The study, released today as a web first in Health Affairs, modeled scenarios to assess whether fecal occult blood test or colonoscopy under fixed budget conditions provides the most benefit. The researchers found that, when compared with colonoscopy, under most scenarios high-sensitivity fecal occult blood tests would result in more individuals getting screened with more life years gained.
"There are several state and federally funded colorectal cancer screening programs currently in the United States and many others in the planning stages," said Sujha Subramanian, Ph.D., a senior health economist at RTI and the paper's lead author. "These results will help guide their decisions as a critical challenge facing cancer screening programs, particularly for low-income uninsured individuals, is choosing the screening test that provides the most efficient use of the funding available."
According to the authors, high-sensitivity fecal tests are preferred in the majority of other countries that are screening for colorectal cancer.

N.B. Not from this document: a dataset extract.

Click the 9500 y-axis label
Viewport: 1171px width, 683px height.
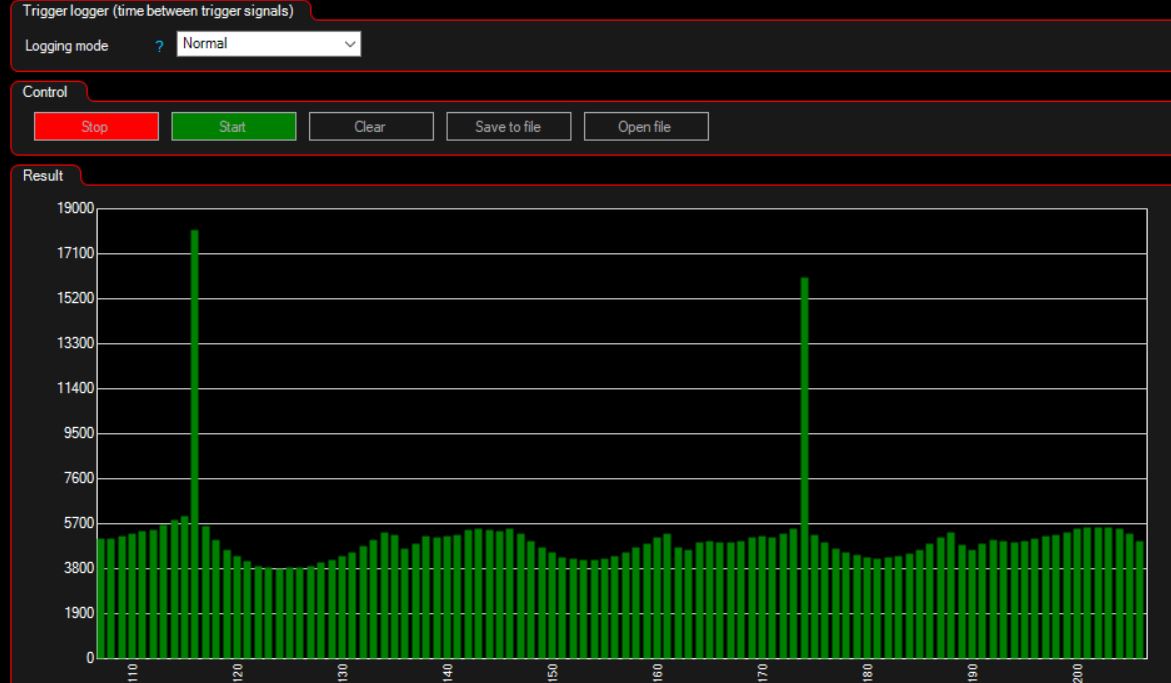coord(79,433)

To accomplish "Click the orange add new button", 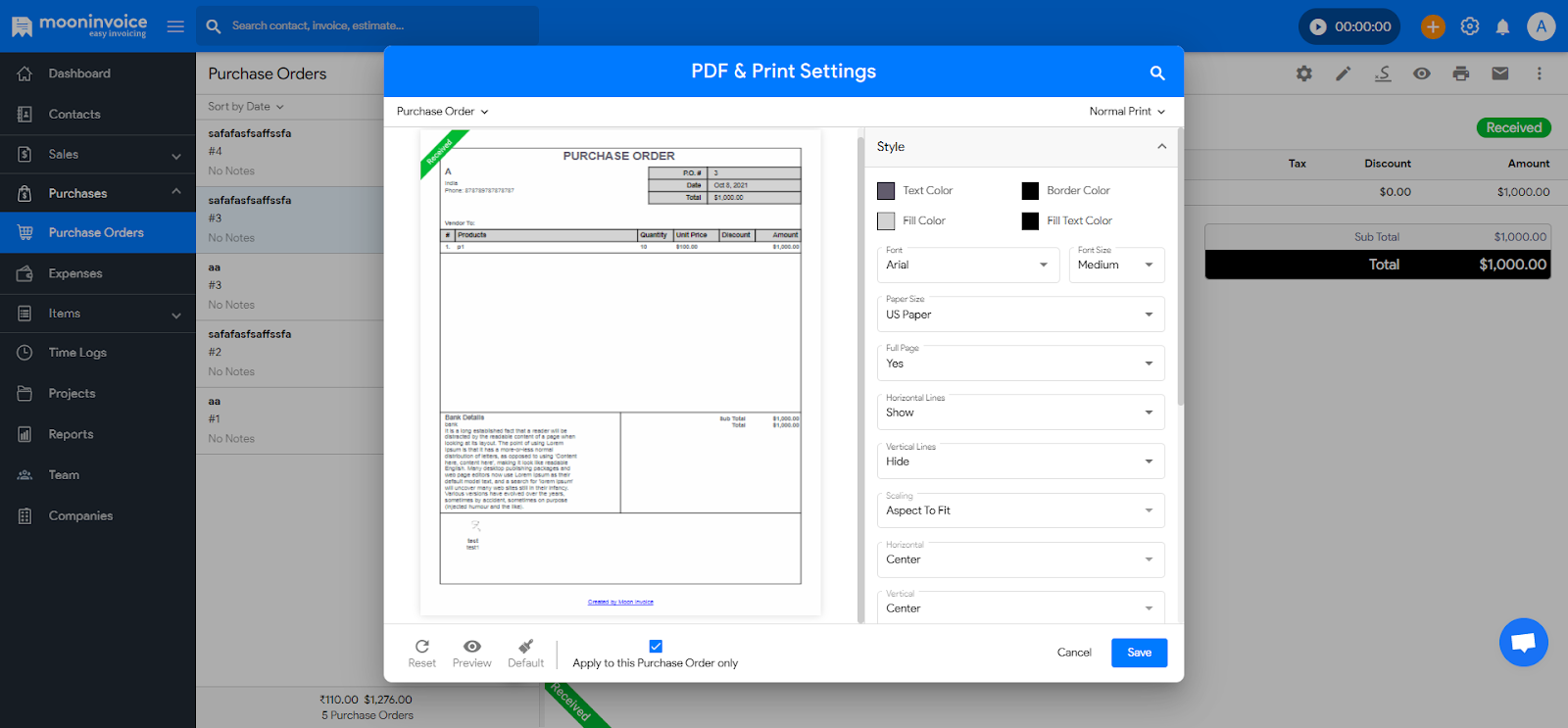I will pyautogui.click(x=1433, y=26).
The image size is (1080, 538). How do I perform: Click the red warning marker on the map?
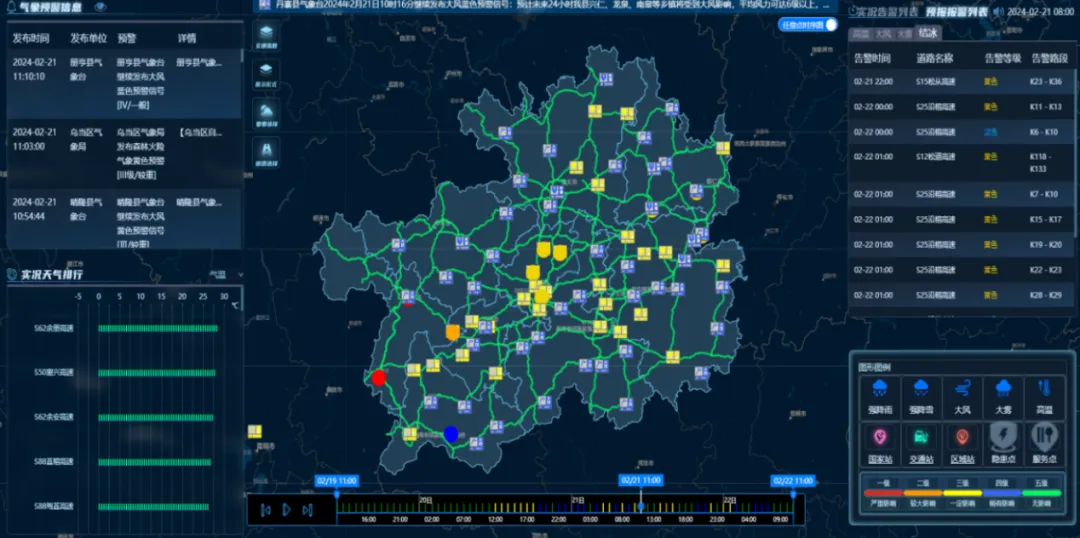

The researchers found that a screening program using Hemoccult II, a type of fecal occult blood test, with 60 percent compliance for repeat screening would experience more total life years gained than using a colonoscopy with 100 percent compliance. The compliance could be as low as 40 percent for programs using Hemoccult SENSA, a fecal occult blood test with higher sensitivity for polyp and cancer.
"Under the majority of the scenarios analyzed in this paper, the use of high-sensitivity guaiac fecal occult blood tests will result in more individuals receiving colorectal cancer screening than with colonoscopy and thus will result in a higher number of life-years gained than screening fewer individuals with colonoscopy," Subramanian said.
However, the authors do suggest that colonoscopy screening may be the optimal choice in some circumstances. For instance, they recommend that if it is anticipated that there will be very low compliance with diagnostic follow-up screening recommendations or when repeated annual testing is not feasible, then choosing colonoscopy would be preferable.
According to the American Cancer Society, colorectal cancer is the second leading cause of cancer-related mortality in the United States, and the majority of deaths from this disease are preventable with early detection.